### TASK OBJECTIVE
Give all the data again exactly.

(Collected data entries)
<<<<
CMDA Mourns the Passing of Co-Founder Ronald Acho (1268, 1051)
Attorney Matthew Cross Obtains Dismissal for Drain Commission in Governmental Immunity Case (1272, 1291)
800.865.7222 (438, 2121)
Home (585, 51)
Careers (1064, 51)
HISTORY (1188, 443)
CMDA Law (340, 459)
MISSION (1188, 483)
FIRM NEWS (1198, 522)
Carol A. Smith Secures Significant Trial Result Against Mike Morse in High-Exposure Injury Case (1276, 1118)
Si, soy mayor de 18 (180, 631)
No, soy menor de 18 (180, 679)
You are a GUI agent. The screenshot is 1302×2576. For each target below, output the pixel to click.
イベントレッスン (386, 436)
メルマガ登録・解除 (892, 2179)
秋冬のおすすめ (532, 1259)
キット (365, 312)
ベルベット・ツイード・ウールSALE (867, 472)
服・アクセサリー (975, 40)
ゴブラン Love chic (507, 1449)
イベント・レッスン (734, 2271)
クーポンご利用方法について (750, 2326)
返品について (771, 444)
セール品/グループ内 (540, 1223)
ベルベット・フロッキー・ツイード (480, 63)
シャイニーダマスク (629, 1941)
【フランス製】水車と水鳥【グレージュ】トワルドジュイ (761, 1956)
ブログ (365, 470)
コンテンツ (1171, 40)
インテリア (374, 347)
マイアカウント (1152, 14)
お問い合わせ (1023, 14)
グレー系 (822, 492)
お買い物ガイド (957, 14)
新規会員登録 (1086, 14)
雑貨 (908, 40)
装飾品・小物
>>>>
### ANSWER FOR THE TASK
CMDA Mourns the Passing of Co-Founder Ronald Acho (1268, 1051)
Attorney Matthew Cross Obtains Dismissal for Drain Commission in Governmental Immunity Case (1272, 1291)
800.865.7222 (438, 2121)
Home (585, 51)
Careers (1064, 51)
HISTORY (1188, 443)
CMDA Law (340, 459)
MISSION (1188, 483)
FIRM NEWS (1198, 522)
Carol A. Smith Secures Significant Trial Result Against Mike Morse in High-Exposure Injury Case (1276, 1118)
Si, soy mayor de 18 (180, 631)
No, soy menor de 18 (180, 679)
You are a GUI agent. The screenshot is 1302×2576. For each target below, output the pixel to click.
イベントレッスン (386, 436)
メルマガ登録・解除 (892, 2179)
秋冬のおすすめ (532, 1259)
キット (365, 312)
ベルベット・ツイード・ウールSALE (867, 472)
服・アクセサリー (975, 40)
ゴブラン Love chic (507, 1449)
イベント・レッスン (734, 2271)
クーポンご利用方法について (750, 2326)
返品について (771, 444)
セール品/グループ内 (540, 1223)
ベルベット・フロッキー・ツイード (480, 63)
シャイニーダマスク (629, 1941)
【フランス製】水車と水鳥【グレージュ】トワルドジュイ (761, 1956)
ブログ (365, 470)
コンテンツ (1171, 40)
インテリア (374, 347)
マイアカウント (1152, 14)
お問い合わせ (1023, 14)
グレー系 (822, 492)
お買い物ガイド (957, 14)
新規会員登録 (1086, 14)
雑貨 (908, 40)
装飾品・小物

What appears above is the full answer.